Du concret mais appuyé sur une solide expertise scientifique, c’est ce qu’entend apporter Cikaba au travers de la collaboration avec le Laboratoire de Mathématiques Blaise Pascal et son doctorant. Elle s’incarne aujourd’hui par une publication récente dans le Journal of Safety Research. L’objectif : documenter, tester et intégrer l’IA dans un outil utilisé par des équipes HSE (Hygiène-Sécurité-Environnement) et contribuer à anticiper réellement les accidents du travail à partir des données terrain.

Transformer des remontées terrain en matière exploitable

Le point de départ du travail est connu de toutes les organisations et presque pour tous les sujets : les données existent mais elles sont bien souvent dispersées, trop qualitatives,  en trop grand nombre, trop hétérogènes… Elles restent sous exploitées car peu exploitables.

Presque-accidents, observations, signalements, … le travail mené par le doctorant et les équipes consiste précisément à traiter ces données :

  • les structurer
  • les rendre comparables
  • les analyser à grande échelle

L’IA intervient ici comme un outil de traitement, capable d’absorber cette masse d’informations et d’en faire émerger des régularités.

Détecter ce que l’œil humain ne voit pas

La thèse CIFRE se situe à l’interface entre la recherche et l’entreprise. Elle combine à la fois, par itération, une modélisation théorique, des données terrain et des contraintes opérationnelles.

L’un des apports de la recherche est la capacité à détecter des signaux faibles. Là où un humain va analyser des événements isolés, les modèles peuvent repérer des motifs récurrents. Ils peuvent aussi croiser différents types de situations et identifier des combinaisons à risque. Il devient ainsi possible d’identifier et donc de prédire des périodes ou des contextes plus accidentogènes.

Et si ces travaux s’incarnent dans une publication scientifique, ils sont également testés en usage réel puis intégrés dans la solution développée par Cikaba.

Une promesse conditionnée : la qualité des données

Cette approche pose une limite majeure, souvent peu visible dans les discours sur l’IA : la dépendance à la qualité des données. Le modèle ne “voit” que ce qui est remonté, et bien remonté. Cela implique plusieurs conditions, et elles sont d’abord humaines. Les équipes doivent déclarer/enregistrer  systématiquement les situations à risque, de façon suffisamment précise et surtout homogènes, pour tous les contributeurs et stable dans le temps.

Si la base est peu fiable et bien, assez logiquement, les prédictions seront fragiles, voire complètement biaisées.

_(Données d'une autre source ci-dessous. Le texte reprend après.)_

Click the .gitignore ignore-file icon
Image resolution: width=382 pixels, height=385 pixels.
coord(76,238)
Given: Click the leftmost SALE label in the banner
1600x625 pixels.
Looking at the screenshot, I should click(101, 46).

Et donc encore une fois, l’efficacité de l’IA repose en grande partie sur des éléments très humains. Une culture de la remontée d’information, l’acceptabilité des outils, la rigueur des pratiques … L’innovation ne se situe pas uniquement dans l’algorithme, mais dans l’ensemble du système qui produit la donnée.

Ce que ça change pour les équipes HSE

Lorsqu’elle est correctement alimentée, cette approche transforme le rôle des équipes HSE. Elle permet notamment de prioriser les actions et de cibler les zones ou périodes critiques, en objectivant les décisions.

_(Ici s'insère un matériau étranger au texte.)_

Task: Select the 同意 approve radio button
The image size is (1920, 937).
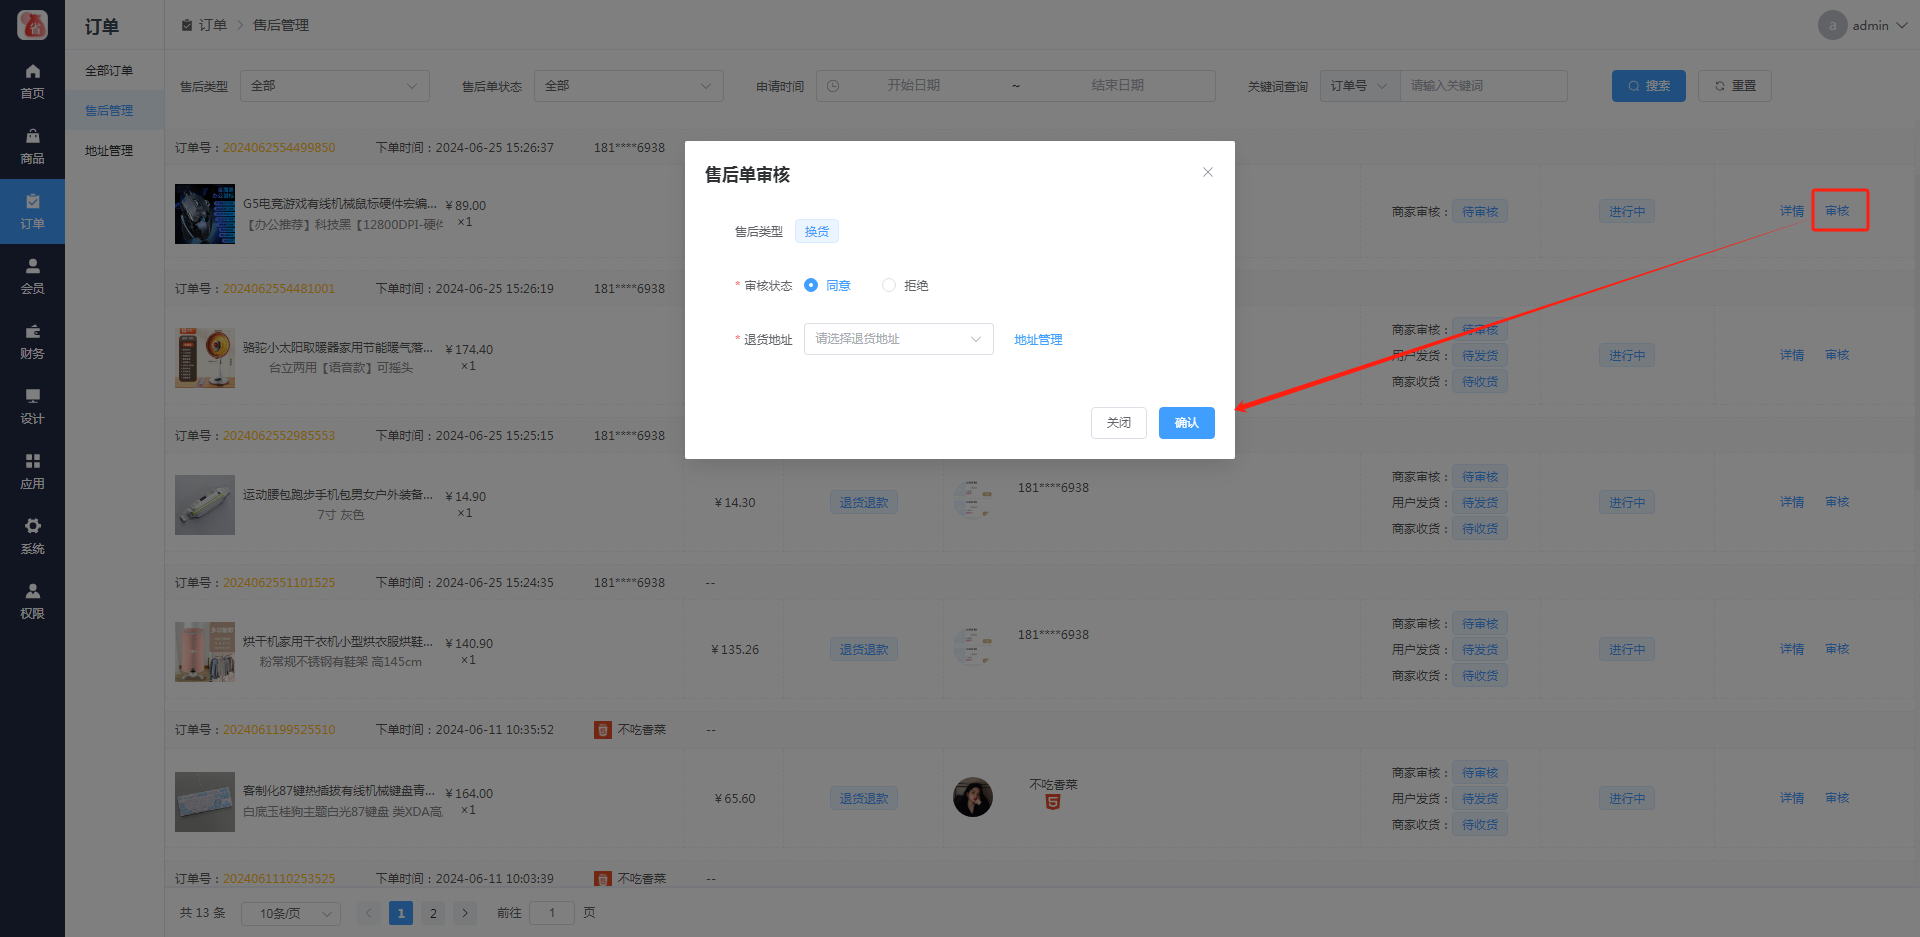Action: (811, 286)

Au-delà du cas Cikaba, ces travaux de recherche montrent comment l’IA devient réellement utile si elle est solide sur trois piliers complémentaires : l’ancrage de données de qualité, dans le réel, une validation scientifique, de l’expérimentation dans les pratiques métiers.

A quelles conditions l’IA produit-elle réellement de la valeur dans les organisations ?  Quand les données sont fiables, les modèles performants et les équipes terrain disposées à s’en saisir.

Cikaba est une startup implantée depuis 9 ans sur l’agglomération clermontoise. Elle compte 25 collaborateurs.

Aujourd’hui, Cikaba est déployée sur plus de 1 600 sites, protège 2,5 millions de travailleurs et poursuit son développement à l’international, notamment en Afrique.